— Exercise requirements —
Copy the listing below, swapping every "computer-use agent" for "desktop assistant" and leaving all else unchanged.

— The records —
+===+

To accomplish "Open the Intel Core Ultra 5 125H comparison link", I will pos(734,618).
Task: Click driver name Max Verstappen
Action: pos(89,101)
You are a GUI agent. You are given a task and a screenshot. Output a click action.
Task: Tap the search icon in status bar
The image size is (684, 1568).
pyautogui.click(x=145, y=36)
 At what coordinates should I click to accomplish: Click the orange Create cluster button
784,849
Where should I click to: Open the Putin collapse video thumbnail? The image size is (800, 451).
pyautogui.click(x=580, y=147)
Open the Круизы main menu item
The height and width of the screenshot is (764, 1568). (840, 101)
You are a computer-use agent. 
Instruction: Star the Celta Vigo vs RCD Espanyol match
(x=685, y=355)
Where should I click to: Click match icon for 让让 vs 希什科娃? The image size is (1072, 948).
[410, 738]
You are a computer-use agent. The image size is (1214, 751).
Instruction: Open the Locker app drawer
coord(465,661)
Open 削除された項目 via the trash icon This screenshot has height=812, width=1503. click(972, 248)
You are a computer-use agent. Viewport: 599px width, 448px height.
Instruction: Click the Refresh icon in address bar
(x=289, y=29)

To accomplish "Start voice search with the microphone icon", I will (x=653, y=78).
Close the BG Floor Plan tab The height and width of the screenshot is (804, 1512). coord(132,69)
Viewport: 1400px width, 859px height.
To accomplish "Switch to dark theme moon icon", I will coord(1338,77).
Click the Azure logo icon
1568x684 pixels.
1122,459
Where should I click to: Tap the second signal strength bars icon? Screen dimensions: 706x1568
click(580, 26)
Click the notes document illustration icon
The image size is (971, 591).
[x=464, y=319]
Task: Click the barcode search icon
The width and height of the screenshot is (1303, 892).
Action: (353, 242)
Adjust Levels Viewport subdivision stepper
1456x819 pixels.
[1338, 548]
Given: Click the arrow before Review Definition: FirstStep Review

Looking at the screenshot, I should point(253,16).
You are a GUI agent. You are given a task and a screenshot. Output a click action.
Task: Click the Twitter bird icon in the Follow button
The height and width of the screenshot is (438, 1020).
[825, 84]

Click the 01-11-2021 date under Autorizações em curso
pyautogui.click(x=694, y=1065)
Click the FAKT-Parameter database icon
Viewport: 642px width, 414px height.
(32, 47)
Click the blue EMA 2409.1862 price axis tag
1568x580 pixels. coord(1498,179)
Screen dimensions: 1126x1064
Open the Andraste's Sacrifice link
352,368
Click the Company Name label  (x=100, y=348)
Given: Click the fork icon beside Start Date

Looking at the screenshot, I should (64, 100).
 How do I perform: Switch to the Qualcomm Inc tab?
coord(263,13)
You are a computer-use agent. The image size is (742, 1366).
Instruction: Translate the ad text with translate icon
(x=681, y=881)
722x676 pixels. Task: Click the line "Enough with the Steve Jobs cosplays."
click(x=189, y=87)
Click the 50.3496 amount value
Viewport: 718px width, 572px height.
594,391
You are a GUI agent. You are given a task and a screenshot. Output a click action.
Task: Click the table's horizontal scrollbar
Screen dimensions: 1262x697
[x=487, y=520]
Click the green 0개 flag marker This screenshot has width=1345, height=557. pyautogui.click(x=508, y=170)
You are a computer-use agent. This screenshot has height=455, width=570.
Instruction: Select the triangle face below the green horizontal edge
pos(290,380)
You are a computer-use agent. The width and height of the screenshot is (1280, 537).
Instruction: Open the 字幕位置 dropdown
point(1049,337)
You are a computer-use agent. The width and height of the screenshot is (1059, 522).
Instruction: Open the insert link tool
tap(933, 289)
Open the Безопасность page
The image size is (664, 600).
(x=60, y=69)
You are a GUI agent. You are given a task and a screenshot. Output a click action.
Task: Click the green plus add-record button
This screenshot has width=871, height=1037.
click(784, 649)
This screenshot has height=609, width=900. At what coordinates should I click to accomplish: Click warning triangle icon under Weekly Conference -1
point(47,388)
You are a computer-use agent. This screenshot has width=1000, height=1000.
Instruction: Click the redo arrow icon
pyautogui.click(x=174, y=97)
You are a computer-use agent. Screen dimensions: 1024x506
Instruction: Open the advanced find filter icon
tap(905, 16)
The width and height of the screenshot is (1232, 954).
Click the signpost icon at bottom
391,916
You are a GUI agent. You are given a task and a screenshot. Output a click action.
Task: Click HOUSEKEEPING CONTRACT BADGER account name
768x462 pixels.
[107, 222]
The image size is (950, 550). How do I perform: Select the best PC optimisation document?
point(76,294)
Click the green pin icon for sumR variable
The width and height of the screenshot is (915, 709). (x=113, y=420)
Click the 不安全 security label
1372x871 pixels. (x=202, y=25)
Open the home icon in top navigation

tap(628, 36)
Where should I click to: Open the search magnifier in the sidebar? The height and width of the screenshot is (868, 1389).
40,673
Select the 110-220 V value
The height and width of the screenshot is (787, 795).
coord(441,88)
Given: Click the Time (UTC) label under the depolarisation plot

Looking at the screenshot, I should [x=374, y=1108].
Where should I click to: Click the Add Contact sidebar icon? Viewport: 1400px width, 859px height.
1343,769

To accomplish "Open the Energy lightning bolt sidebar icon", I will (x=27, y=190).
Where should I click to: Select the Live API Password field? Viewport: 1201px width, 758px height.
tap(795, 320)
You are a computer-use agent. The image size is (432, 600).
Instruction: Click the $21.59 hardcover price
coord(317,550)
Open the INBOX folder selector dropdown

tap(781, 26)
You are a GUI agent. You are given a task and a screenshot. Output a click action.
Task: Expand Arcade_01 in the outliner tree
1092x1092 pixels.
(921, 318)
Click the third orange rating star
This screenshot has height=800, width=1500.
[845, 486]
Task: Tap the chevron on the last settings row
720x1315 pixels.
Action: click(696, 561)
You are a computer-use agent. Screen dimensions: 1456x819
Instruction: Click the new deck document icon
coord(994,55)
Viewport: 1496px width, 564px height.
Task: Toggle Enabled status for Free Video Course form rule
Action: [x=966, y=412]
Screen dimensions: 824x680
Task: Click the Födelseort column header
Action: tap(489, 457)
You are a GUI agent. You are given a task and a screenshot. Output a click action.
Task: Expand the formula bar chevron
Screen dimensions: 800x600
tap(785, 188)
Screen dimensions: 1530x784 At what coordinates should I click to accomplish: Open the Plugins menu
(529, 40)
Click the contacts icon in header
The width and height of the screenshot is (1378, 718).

+===+

— Answer in full —
To accomplish "Open the Intel Core Ultra 5 125H comparison link", I will pos(734,618).
Task: Click driver name Max Verstappen
Action: pos(89,101)
You are a GUI agent. You are given a task and a screenshot. Output a click action.
Task: Tap the search icon in status bar
The image size is (684, 1568).
pyautogui.click(x=145, y=36)
 At what coordinates should I click to accomplish: Click the orange Create cluster button
784,849
Where should I click to: Open the Putin collapse video thumbnail? The image size is (800, 451).
pyautogui.click(x=580, y=147)
Open the Круизы main menu item
The height and width of the screenshot is (764, 1568). (840, 101)
You are a desktop assistant. 
Instruction: Star the Celta Vigo vs RCD Espanyol match
(x=685, y=355)
Where should I click to: Click match icon for 让让 vs 希什科娃? The image size is (1072, 948).
[410, 738]
You are a desktop assistant. The image size is (1214, 751).
Instruction: Open the Locker app drawer
coord(465,661)
Open 削除された項目 via the trash icon This screenshot has height=812, width=1503. click(972, 248)
You are a desktop assistant. Viewport: 599px width, 448px height.
Instruction: Click the Refresh icon in address bar
(x=289, y=29)

To accomplish "Start voice search with the microphone icon", I will (x=653, y=78).
Close the BG Floor Plan tab The height and width of the screenshot is (804, 1512). coord(132,69)
Viewport: 1400px width, 859px height.
To accomplish "Switch to dark theme moon icon", I will coord(1338,77).
Click the Azure logo icon
1568x684 pixels.
1122,459
Where should I click to: Tap the second signal strength bars icon? Screen dimensions: 706x1568
click(580, 26)
Click the notes document illustration icon
The image size is (971, 591).
[x=464, y=319]
Task: Click the barcode search icon
The width and height of the screenshot is (1303, 892).
Action: (353, 242)
Adjust Levels Viewport subdivision stepper
1456x819 pixels.
[1338, 548]
Given: Click the arrow before Review Definition: FirstStep Review

Looking at the screenshot, I should point(253,16).
You are a GUI agent. You are given a task and a screenshot. Output a click action.
Task: Click the Twitter bird icon in the Follow button
The height and width of the screenshot is (438, 1020).
[825, 84]

Click the 01-11-2021 date under Autorizações em curso
pyautogui.click(x=694, y=1065)
Click the FAKT-Parameter database icon
Viewport: 642px width, 414px height.
(32, 47)
Click the blue EMA 2409.1862 price axis tag
1568x580 pixels. coord(1498,179)
Screen dimensions: 1126x1064
Open the Andraste's Sacrifice link
352,368
Click the Company Name label  (x=100, y=348)
Given: Click the fork icon beside Start Date

Looking at the screenshot, I should (64, 100).
 How do I perform: Switch to the Qualcomm Inc tab?
coord(263,13)
You are a desktop assistant. The image size is (742, 1366).
Instruction: Translate the ad text with translate icon
(x=681, y=881)
722x676 pixels. Task: Click the line "Enough with the Steve Jobs cosplays."
click(x=189, y=87)
Click the 50.3496 amount value
Viewport: 718px width, 572px height.
594,391
You are a GUI agent. You are given a task and a screenshot. Output a click action.
Task: Click the table's horizontal scrollbar
Screen dimensions: 1262x697
[x=487, y=520]
Click the green 0개 flag marker This screenshot has width=1345, height=557. pyautogui.click(x=508, y=170)
You are a desktop assistant. This screenshot has height=455, width=570.
Instruction: Select the triangle face below the green horizontal edge
pos(290,380)
You are a desktop assistant. The width and height of the screenshot is (1280, 537).
Instruction: Open the 字幕位置 dropdown
point(1049,337)
You are a desktop assistant. The width and height of the screenshot is (1059, 522).
Instruction: Open the insert link tool
tap(933, 289)
Open the Безопасность page
The image size is (664, 600).
(x=60, y=69)
You are a GUI agent. You are given a task and a screenshot. Output a click action.
Task: Click the green plus add-record button
This screenshot has width=871, height=1037.
click(784, 649)
This screenshot has height=609, width=900. At what coordinates should I click to accomplish: Click warning triangle icon under Weekly Conference -1
point(47,388)
You are a desktop assistant. This screenshot has width=1000, height=1000.
Instruction: Click the redo arrow icon
pyautogui.click(x=174, y=97)
You are a desktop assistant. Screen dimensions: 1024x506
Instruction: Open the advanced find filter icon
tap(905, 16)
The width and height of the screenshot is (1232, 954).
Click the signpost icon at bottom
391,916
You are a GUI agent. You are given a task and a screenshot. Output a click action.
Task: Click HOUSEKEEPING CONTRACT BADGER account name
768x462 pixels.
[107, 222]
The image size is (950, 550). How do I perform: Select the best PC optimisation document?
point(76,294)
Click the green pin icon for sumR variable
The width and height of the screenshot is (915, 709). (x=113, y=420)
Click the 不安全 security label
1372x871 pixels. (x=202, y=25)
Open the home icon in top navigation

tap(628, 36)
Where should I click to: Open the search magnifier in the sidebar? The height and width of the screenshot is (868, 1389).
40,673
Select the 110-220 V value
The height and width of the screenshot is (787, 795).
coord(441,88)
Given: Click the Time (UTC) label under the depolarisation plot

Looking at the screenshot, I should [x=374, y=1108].
Where should I click to: Click the Add Contact sidebar icon? Viewport: 1400px width, 859px height.
1343,769

To accomplish "Open the Energy lightning bolt sidebar icon", I will (x=27, y=190).
Where should I click to: Select the Live API Password field? Viewport: 1201px width, 758px height.
tap(795, 320)
You are a desktop assistant. The image size is (432, 600).
Instruction: Click the $21.59 hardcover price
coord(317,550)
Open the INBOX folder selector dropdown

tap(781, 26)
You are a GUI agent. You are given a task and a screenshot. Output a click action.
Task: Expand Arcade_01 in the outliner tree
1092x1092 pixels.
(921, 318)
Click the third orange rating star
This screenshot has height=800, width=1500.
[845, 486]
Task: Tap the chevron on the last settings row
720x1315 pixels.
Action: click(696, 561)
You are a desktop assistant. Screen dimensions: 1456x819
Instruction: Click the new deck document icon
coord(994,55)
Viewport: 1496px width, 564px height.
Task: Toggle Enabled status for Free Video Course form rule
Action: [x=966, y=412]
Screen dimensions: 824x680
Task: Click the Födelseort column header
Action: tap(489, 457)
You are a GUI agent. You are given a task and a screenshot. Output a click action.
Task: Expand the formula bar chevron
Screen dimensions: 800x600
tap(785, 188)
Screen dimensions: 1530x784 At what coordinates should I click to accomplish: Open the Plugins menu
(529, 40)
Click the contacts icon in header
The width and height of the screenshot is (1378, 718).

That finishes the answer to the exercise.